The challenge of Thanksgiving, and of gratitude as a year-round spiritual practice, is to be grateful for the hard times, the valleys, the shadows, the failures, and the difficulties. In The First Principle and Foundation of his Spiritual Exercises, St. Ignatius of Loyola challenges us with these words:

We should not fix our desires on health or sickness, wealth or poverty, success or failure, a long life or a short one. For everything has the potential of calling forth in us a deeper response to our life in God. Our only desire and our one choice should be this: I want and I choose what better leads to God’s deepening his life in me.

This is the challenge of our spiritual journey—to become our True Self in God. Can I be grateful for the hurts, failings, and difficulties I encounter because each has something to teach me? Can I detach enough from a present experience of misery to search and seek how God will use this hardship to shape, heal, teach, mold, and mature me, as God draws me more deeply into love?

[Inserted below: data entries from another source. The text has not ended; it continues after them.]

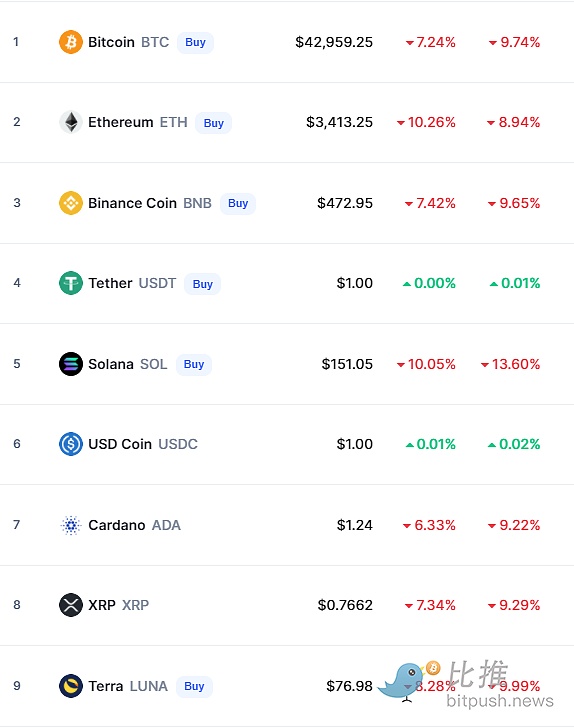The image size is (574, 728).
Task: Select the Bitcoin price $42,959.25
Action: pos(334,42)
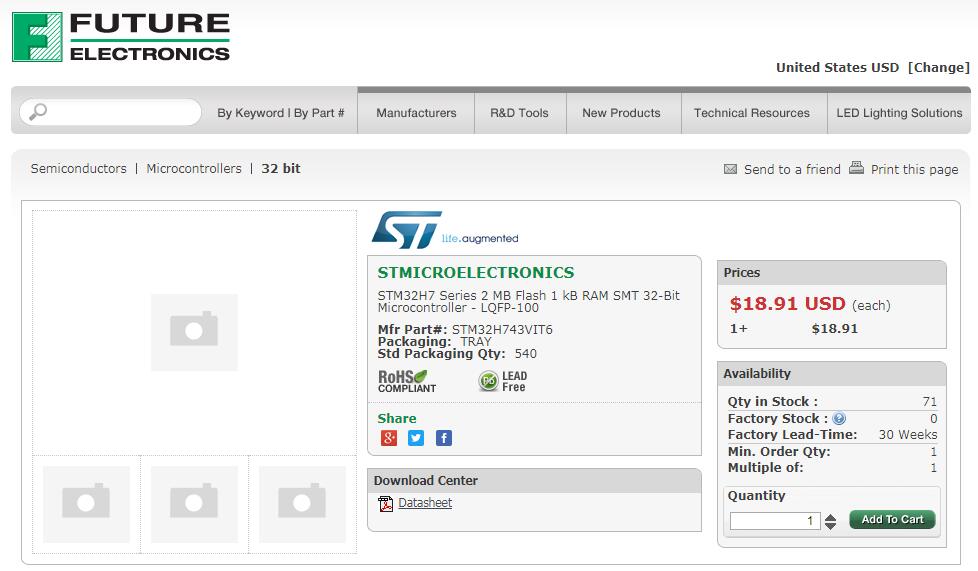Screen dimensions: 978x571
Task: Click the Quantity input field
Action: [775, 520]
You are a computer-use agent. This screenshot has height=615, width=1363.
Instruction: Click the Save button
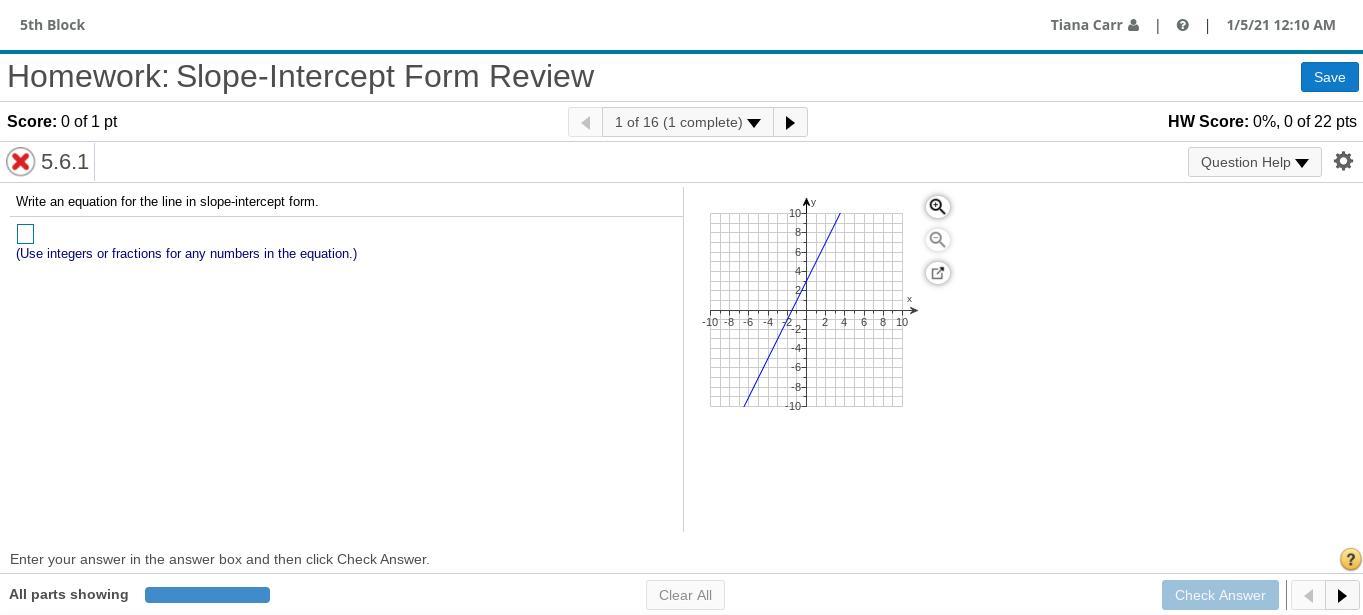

In the Children’s Message at church last Sunday, the leader* (complete with donut-decorated leggings!) talked about donuts. Donuts have holes, she said, but at Thanksgiving, we want to be grateful for the donut, rather than complaining about what’s missing in the hole. One girl raised her hand and shared, “I know the reason why donuts have holes in the middle! It's because they cook better that way.” Aha! The hot oil can cook from the inside out as well as the outside in.

What a great image for our relationship with God! When we turn to God as we experience the holes in our lives, God can reach us more deeply from the inside out as well as from the outside in. The recent uncomfortable move from my past home in St. Louis to my new home in Frisco, Texas has been God’s invitation to me. I have left a life I loved to respond to God’s steady, unrelenting nudge into an uncertain future. I slid off the donut into the hole. Gratitude, even laced with loss, resistance and anxiety, becomes an act of faith that helps me move forward toward who God calls me to be. Today, we closed on our new house (pictured)—part of a beautiful new donut in the making!

In 1 Thessalonians 5, we are encouraged to “rejoice always, pray without ceasing, give thanks in all circumstances; for this is the will of God in Christ Jesus for you.” No matter where we are in life, God can use what’s happening to make us more than we are right now. This Thanksgiving, you may be on the donut, full of good things, giving thanks from the outside in. Or you may be in the hole, needing God’s presence and love to enter the struggle and to touch you from the inside out. Either way, may you let gratitude deepen your life in God, trusting that She will use all of these experiences to bring you more closely to your True Self.

*With thanks to Emily Mackey Melton Harris for the great Children's Time at Legacy Presbyterian Church!